Nuovo redditometro, istruzioni per l’uso

LE REGOLE DEL REDDITOMETRO – Arriva il nuovo redditometro. L’Agenzia delle Entrate ha diffuso le regole sullo strumento di controllo volto a contrastare l’evasione fiscale, che tiene conto di nuovi e più ricchi dati per ricostruire il reddito (qui la circolare n. 24/E). Prima di tutto, va segnalato che ci sarà una tolleranza del 20% rispetto al dichiarato: finiranno cioè sotto la lente quei contribuenti che presentano scostamenti pari o superiori al 20% tra reddito dichiarato e capacità di spesa. Inoltre è previsto un ''doppio contraddittorio'' tra il Fisco e il contribuente, che avrà dunque più spazio per fornire chiarimenti sulle proprie spese prima di arrivare alla definizione degli addebiti. Saranno infine utilizzate solo spese e dati certi, senza tener conto delle medie Istat.

 

LE VOCI DI SPESA RILEVANTI – Dalle bevande ai detersivi, dalla bolletta della luce al cavallo, dalla scommessa online alla retta dell'asilo nido, dal mutuo ai Bot: sono queste alcune delle voci di spesa rilevanti ai fini del redditometr, che selezionerà i contribuenti a maggior rischio di evasione partendo dai redditi del 2009.

 

CASA, PIU’ SEMPLICE LA COMUNICAZIONE DEI DATI CATASTALI – Sul fronte della casa invece, l’Agenzia delle Entrate mette in soffitta il modello per la comunicazione dei dati catastali.
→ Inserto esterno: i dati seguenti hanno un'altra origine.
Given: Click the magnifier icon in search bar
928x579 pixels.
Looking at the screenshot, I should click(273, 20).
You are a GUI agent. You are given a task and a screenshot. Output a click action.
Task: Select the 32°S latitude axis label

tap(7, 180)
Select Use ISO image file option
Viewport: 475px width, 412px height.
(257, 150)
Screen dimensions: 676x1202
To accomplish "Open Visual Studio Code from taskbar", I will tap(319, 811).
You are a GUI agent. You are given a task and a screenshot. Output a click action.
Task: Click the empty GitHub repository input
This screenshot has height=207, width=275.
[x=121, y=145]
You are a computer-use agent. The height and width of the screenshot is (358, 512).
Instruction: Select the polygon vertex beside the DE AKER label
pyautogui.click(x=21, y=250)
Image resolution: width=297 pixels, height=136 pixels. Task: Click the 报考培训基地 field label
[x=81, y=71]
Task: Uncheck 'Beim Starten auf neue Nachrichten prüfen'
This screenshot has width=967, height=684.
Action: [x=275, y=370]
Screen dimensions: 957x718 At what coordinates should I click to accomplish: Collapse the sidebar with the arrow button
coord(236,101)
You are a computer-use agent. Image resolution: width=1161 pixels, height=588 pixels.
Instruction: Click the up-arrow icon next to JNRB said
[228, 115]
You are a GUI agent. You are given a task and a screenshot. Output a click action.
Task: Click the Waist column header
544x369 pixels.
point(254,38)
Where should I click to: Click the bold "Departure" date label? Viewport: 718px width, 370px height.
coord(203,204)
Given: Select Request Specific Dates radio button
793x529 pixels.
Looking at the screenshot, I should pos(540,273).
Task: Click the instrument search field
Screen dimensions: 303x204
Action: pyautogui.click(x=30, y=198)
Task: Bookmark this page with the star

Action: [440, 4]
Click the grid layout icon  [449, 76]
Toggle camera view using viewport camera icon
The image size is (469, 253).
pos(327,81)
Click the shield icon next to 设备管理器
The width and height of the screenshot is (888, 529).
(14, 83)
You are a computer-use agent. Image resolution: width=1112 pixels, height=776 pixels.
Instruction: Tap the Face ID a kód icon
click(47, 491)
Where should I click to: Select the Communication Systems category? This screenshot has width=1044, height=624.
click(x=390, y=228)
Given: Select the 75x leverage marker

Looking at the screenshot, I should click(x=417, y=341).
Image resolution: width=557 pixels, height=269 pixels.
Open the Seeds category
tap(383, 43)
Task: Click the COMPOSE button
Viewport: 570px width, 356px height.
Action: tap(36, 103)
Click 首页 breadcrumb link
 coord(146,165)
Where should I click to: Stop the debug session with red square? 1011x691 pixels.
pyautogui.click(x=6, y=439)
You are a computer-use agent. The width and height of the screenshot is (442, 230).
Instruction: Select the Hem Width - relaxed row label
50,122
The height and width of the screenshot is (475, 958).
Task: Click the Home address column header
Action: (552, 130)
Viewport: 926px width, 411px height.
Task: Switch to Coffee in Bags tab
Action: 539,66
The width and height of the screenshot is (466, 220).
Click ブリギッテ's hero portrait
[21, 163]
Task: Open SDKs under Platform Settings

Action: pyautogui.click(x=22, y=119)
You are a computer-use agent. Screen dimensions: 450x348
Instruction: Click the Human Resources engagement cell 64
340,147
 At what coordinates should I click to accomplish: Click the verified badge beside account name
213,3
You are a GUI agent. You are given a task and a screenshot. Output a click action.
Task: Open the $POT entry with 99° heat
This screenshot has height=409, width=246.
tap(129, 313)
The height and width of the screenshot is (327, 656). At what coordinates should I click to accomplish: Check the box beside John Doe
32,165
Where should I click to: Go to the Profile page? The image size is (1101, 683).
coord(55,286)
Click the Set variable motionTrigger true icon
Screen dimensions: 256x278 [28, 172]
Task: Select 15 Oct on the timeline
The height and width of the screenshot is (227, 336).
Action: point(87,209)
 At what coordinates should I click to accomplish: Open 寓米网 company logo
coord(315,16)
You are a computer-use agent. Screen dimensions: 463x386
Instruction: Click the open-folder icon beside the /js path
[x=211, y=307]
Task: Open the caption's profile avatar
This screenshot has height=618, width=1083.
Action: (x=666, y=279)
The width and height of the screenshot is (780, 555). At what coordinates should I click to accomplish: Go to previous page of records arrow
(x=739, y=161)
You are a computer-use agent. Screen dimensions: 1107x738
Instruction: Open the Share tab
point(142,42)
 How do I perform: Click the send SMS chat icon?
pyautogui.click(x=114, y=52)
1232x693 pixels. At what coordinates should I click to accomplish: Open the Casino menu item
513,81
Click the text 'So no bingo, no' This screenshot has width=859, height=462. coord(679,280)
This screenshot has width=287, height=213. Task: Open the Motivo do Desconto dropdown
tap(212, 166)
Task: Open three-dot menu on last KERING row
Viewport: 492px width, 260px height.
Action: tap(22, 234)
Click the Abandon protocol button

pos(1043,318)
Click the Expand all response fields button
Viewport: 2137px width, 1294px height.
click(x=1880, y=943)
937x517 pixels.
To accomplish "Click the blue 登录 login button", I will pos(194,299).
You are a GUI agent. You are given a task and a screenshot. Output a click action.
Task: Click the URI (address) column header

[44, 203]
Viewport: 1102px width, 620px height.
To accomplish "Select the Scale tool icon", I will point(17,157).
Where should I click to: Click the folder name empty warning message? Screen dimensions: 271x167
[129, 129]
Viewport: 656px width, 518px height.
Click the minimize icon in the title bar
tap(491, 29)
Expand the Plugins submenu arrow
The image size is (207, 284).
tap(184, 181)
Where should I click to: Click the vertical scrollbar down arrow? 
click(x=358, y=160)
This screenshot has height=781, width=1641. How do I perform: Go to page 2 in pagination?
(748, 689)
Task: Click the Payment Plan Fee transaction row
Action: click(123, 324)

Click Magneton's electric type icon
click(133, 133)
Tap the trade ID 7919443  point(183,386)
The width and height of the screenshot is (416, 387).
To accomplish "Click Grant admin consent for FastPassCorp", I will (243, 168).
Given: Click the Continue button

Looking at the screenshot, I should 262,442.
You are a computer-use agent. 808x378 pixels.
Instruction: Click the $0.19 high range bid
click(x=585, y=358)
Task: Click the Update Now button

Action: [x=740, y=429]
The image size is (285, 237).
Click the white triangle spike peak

In caso di cessioni, risoluzioni e proroghe, anche tacite, dei contratti di locazione o di affitto di beni i dati potranno essere presentati con il modello 69, presso gli uffici dell'Agenzia, in forma cartacea o per via telematica contemporaneamente al pagamento delle imposte nei casi di cessioni, risoluzioni e proroghe dei contratti di locazione e di affitto.